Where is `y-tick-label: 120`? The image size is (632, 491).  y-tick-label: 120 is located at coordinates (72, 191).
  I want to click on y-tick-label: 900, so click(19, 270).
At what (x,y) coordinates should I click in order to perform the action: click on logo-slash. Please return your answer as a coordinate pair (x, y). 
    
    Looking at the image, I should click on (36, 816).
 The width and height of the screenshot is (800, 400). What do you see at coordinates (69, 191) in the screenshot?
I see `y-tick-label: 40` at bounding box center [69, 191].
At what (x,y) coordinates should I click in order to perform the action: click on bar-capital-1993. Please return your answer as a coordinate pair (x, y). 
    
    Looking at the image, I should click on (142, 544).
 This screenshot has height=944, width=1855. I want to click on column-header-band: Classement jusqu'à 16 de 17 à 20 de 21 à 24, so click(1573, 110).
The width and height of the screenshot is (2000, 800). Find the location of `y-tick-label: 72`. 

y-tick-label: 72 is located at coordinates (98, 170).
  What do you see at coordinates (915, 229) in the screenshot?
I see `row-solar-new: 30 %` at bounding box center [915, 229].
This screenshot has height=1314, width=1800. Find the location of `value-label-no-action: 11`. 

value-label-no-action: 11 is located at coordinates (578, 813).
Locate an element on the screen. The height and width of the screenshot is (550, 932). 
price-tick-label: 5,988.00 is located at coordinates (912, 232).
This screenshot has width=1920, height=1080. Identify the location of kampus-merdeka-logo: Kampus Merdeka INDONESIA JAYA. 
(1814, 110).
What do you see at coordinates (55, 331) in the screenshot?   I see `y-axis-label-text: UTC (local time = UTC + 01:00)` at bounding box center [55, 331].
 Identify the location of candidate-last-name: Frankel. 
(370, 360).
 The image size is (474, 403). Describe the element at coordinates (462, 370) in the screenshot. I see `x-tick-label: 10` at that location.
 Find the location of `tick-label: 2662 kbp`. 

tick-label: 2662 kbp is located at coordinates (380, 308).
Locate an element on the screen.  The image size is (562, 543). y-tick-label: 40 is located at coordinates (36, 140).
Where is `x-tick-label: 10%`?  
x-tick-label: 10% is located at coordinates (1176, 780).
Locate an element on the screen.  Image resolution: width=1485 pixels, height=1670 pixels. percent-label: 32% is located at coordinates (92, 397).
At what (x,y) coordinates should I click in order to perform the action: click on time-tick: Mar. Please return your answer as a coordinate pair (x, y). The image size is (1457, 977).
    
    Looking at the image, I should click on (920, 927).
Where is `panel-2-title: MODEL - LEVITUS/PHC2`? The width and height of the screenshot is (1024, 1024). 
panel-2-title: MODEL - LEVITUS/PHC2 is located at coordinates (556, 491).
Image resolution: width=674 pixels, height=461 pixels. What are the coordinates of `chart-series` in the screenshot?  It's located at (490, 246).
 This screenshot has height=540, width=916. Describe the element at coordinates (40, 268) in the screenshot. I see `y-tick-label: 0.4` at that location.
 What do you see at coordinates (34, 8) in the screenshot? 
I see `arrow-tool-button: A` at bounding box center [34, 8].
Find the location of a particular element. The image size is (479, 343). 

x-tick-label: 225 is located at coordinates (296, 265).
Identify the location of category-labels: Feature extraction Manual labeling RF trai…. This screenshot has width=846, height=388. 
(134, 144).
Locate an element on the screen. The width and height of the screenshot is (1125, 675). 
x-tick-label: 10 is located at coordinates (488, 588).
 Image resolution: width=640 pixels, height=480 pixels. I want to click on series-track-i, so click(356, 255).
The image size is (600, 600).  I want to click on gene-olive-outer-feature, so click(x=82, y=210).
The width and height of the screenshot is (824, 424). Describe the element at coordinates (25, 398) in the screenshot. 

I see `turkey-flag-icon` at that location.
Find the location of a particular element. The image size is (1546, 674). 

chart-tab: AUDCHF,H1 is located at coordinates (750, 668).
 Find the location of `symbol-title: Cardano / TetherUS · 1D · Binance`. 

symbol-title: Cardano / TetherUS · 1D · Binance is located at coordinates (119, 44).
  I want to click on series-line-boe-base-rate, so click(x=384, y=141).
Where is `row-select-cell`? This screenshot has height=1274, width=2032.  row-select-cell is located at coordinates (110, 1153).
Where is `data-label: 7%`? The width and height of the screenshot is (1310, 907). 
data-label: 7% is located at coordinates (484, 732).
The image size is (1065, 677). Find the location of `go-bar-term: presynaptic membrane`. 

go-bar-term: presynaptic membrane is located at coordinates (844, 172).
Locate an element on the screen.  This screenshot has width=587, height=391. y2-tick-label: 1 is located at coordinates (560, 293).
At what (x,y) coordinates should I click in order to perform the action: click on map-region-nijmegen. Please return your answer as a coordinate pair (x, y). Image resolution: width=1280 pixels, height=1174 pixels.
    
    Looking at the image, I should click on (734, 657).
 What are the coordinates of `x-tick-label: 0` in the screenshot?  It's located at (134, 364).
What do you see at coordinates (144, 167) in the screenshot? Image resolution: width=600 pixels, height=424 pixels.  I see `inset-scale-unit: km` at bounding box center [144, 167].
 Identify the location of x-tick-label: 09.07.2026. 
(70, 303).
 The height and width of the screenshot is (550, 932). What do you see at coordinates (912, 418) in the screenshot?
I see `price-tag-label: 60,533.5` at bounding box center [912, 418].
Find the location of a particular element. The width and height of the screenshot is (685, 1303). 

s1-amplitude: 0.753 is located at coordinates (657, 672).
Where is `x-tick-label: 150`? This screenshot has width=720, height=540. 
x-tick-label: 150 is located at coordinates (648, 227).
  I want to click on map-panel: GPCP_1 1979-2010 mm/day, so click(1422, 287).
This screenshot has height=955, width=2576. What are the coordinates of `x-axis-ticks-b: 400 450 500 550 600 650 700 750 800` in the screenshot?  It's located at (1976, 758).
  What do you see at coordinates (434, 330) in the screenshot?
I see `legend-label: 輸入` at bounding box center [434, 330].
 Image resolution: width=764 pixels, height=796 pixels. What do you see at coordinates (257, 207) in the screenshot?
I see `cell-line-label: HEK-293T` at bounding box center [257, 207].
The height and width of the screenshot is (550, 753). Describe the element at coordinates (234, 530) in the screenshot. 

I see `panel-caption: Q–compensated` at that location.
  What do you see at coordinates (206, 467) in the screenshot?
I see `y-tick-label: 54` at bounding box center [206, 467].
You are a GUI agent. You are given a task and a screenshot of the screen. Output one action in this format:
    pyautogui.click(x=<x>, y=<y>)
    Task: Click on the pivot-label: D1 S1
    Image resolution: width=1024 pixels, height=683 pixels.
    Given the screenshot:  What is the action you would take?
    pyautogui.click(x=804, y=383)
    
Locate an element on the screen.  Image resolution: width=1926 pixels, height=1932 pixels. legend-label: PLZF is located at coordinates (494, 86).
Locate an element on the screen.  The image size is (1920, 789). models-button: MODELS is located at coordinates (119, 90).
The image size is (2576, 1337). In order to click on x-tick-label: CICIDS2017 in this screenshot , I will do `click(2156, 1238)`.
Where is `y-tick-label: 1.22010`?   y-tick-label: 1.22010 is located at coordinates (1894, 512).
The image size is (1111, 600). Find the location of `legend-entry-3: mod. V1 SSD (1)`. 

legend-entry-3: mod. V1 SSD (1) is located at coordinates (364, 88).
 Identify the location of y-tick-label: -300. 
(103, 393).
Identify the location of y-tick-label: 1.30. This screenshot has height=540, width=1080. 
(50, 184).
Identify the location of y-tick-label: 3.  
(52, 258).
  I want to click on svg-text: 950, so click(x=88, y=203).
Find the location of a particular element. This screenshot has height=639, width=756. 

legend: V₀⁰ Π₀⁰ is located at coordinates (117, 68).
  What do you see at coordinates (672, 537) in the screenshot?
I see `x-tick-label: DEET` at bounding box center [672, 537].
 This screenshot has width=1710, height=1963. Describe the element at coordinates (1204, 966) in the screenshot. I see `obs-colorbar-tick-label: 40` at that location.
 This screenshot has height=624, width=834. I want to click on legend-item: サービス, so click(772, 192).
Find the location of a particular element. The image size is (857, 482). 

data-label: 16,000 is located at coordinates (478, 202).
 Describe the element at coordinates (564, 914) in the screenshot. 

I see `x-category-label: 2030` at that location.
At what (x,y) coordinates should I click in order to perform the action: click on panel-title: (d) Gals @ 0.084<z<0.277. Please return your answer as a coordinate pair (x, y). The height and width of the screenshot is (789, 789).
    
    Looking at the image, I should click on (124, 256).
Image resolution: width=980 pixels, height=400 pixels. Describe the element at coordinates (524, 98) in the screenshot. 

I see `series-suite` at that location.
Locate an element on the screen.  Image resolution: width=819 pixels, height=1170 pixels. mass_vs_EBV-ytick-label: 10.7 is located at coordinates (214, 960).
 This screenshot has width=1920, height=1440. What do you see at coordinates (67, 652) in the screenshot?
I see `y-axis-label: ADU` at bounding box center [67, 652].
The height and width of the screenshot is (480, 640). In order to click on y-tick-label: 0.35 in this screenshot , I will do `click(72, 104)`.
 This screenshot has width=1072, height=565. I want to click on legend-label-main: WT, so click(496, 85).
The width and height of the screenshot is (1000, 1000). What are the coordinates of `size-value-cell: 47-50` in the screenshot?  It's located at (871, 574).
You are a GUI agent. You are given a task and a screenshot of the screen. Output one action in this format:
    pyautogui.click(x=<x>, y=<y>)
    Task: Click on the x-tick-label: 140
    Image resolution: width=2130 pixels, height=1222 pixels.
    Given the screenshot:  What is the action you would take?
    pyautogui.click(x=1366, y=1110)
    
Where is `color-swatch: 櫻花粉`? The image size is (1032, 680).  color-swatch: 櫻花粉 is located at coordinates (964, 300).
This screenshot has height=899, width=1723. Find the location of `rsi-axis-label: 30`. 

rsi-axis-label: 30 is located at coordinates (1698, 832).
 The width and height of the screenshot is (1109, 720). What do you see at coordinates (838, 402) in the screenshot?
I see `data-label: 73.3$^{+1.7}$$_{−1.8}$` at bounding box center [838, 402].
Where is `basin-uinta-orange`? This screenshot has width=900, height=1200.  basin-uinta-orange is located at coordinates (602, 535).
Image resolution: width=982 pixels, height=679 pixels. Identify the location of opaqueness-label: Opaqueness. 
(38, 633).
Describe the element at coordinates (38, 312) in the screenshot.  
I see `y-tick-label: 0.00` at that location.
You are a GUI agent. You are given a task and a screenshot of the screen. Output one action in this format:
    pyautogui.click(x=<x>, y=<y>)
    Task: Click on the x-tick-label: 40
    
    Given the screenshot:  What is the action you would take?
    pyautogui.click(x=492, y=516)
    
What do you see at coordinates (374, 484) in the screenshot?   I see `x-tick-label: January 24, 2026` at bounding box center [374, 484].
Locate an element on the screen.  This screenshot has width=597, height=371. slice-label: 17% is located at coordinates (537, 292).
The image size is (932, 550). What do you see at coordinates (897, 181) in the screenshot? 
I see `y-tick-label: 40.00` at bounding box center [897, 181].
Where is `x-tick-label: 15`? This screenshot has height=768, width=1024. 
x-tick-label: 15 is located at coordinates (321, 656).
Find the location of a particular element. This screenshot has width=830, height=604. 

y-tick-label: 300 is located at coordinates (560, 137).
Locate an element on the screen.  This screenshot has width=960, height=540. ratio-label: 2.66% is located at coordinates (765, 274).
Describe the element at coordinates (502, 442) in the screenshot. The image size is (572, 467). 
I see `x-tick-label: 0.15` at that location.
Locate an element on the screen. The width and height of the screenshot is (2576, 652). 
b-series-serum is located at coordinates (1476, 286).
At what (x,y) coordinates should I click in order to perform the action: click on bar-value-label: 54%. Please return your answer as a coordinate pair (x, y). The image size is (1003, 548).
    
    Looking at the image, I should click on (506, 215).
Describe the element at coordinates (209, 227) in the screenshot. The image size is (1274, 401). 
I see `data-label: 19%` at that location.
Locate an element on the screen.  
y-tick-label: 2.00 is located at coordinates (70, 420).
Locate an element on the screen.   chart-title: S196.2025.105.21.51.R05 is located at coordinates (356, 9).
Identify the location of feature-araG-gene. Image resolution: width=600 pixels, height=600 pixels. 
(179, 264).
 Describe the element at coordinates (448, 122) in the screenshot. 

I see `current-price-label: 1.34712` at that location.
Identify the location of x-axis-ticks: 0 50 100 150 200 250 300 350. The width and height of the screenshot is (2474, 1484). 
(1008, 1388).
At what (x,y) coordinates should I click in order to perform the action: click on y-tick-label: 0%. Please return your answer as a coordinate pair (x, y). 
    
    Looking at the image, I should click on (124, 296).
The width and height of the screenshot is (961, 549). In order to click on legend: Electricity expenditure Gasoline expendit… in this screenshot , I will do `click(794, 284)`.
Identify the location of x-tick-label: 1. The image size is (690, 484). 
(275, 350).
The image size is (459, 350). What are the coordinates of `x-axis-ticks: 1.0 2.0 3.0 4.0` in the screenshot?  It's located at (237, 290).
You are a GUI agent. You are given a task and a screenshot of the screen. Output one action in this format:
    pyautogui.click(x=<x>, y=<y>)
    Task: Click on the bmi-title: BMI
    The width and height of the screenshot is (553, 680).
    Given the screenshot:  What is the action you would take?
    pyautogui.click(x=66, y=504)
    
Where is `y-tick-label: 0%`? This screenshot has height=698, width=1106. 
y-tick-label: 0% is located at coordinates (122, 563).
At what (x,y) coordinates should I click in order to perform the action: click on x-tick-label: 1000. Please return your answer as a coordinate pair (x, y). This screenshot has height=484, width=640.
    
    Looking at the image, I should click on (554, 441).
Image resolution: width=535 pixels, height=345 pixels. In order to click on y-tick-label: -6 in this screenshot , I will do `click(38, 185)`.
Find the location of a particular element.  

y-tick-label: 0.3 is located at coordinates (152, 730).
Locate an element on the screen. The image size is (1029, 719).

# DESCRIPTION OF THE TASK
Copy the data verbatim from the line with "on y-tick-label: 0%." up to and including the line with "y-tick-label: 0% is".

# OUTPUT OF THE EXERCISE
At what (x,y) coordinates should I click in order to perform the action: click on y-tick-label: 0%. Please return your answer as a coordinate pair (x, y). 
    
    Looking at the image, I should click on (124, 296).
The width and height of the screenshot is (961, 549). In order to click on legend: Electricity expenditure Gasoline expendit… in this screenshot , I will do `click(794, 284)`.
Identify the location of x-tick-label: 1. The image size is (690, 484). 
(275, 350).
The image size is (459, 350). What are the coordinates of `x-axis-ticks: 1.0 2.0 3.0 4.0` in the screenshot?  It's located at (237, 290).
You are a GUI agent. You are given a task and a screenshot of the screen. Output one action in this format:
    pyautogui.click(x=<x>, y=<y>)
    Task: Click on the bmi-title: BMI
    The width and height of the screenshot is (553, 680).
    Given the screenshot:  What is the action you would take?
    pyautogui.click(x=66, y=504)
    
Where is `y-tick-label: 0%`? This screenshot has height=698, width=1106. 
y-tick-label: 0% is located at coordinates (122, 563).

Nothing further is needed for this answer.